The model of the secular state and the politics of secularism in Kazakhstan: modern challenges


  • Yu.V. Shapoval Professor, Department of Religious Studies, Eurasian National University L.N. Gumilyova (Republic of Kazakhstan)



Secular state, secularism, de-radicalization, rehabilitation, re-socialization


The article focuses on the evolution of the secularism policy pursued in Kazakhstan since independence. The liberal Law “On Freedom of Conscience and Religious Associations”, adopted by one of the first in January 1992, is defined as the initial stage.

The next stage is the transition from a soft border between religiosity and secularism to more stringent state regulation. Such a turn for the secularism model in Kazakhstan was noted in 2011. At this stage in the evolution of the politics of secularism, a new Law of the Republic of Kazakhstan (RK) on Religious Activities and Religious Associations was adopted. At this time, the problem of religious radicalization and religious extremism is becoming more relevant. Even before the 2000s, religious radicalism in Kazakhstan was predominantly imported, and in 2003-2004 there were signs of the emergence of the so-called “homegrown” terrorism. The situation was aggravated after the move of young people, citizens of Kazakhstan to the war zone in Syria by their entry into the ranks of militants, under the auspices of the "Hijra to the Islamic State." As a definite reaction, the State Program on Combating Religious Extremism and Terrorism in the Republic of Kazakhstan for 2013-2017 was adopted. As part of the implementation of this program, work has been launched to prevent the involvement of people in radical religious ideology. However, measures taken by the state were insufficient and ineffective. A particularly active departure of citizens of Kazakhstan to the “Islamic State” took place from 2014 to 2016. Therefore, the state faced an urgent need to rethink the factors of radicalization.

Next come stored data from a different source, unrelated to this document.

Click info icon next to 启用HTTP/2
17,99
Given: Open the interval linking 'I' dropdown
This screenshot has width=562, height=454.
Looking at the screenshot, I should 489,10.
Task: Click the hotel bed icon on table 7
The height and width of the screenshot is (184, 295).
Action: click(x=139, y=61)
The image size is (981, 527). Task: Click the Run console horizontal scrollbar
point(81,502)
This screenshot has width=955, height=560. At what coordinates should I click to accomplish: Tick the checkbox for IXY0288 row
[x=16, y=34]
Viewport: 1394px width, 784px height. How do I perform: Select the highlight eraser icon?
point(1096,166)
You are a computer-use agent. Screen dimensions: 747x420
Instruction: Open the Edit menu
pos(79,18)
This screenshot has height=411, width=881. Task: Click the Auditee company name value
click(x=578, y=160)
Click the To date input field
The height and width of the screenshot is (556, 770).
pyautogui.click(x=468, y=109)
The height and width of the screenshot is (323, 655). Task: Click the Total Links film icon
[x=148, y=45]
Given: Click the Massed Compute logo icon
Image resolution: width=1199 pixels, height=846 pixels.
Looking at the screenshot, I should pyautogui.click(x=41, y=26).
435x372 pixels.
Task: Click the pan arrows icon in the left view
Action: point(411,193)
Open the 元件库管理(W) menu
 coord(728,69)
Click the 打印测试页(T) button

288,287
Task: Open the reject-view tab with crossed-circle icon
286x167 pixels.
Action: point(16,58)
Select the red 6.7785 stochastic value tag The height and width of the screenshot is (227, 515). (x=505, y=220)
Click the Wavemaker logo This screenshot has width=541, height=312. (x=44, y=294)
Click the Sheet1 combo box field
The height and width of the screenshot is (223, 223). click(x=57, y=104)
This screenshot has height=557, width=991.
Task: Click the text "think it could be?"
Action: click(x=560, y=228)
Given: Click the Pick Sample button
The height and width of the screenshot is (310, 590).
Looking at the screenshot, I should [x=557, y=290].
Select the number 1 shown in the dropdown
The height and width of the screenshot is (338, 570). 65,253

As a result of operations Zhusan - 1, Zhusan - 2, Zhusan - 3, women with children from Syria were returned to Kazakhstan, which we define as another challenge to the secularism model in Kazakhstan. He forces to rethink all past experience of secularism, with the aim of finding a place for these women in a secular state. The article identifies several categories of returning women, examines the problems associated with the rehabilitation of these women and their re-socialization, analyzes the experience of Kazakhstan in this area.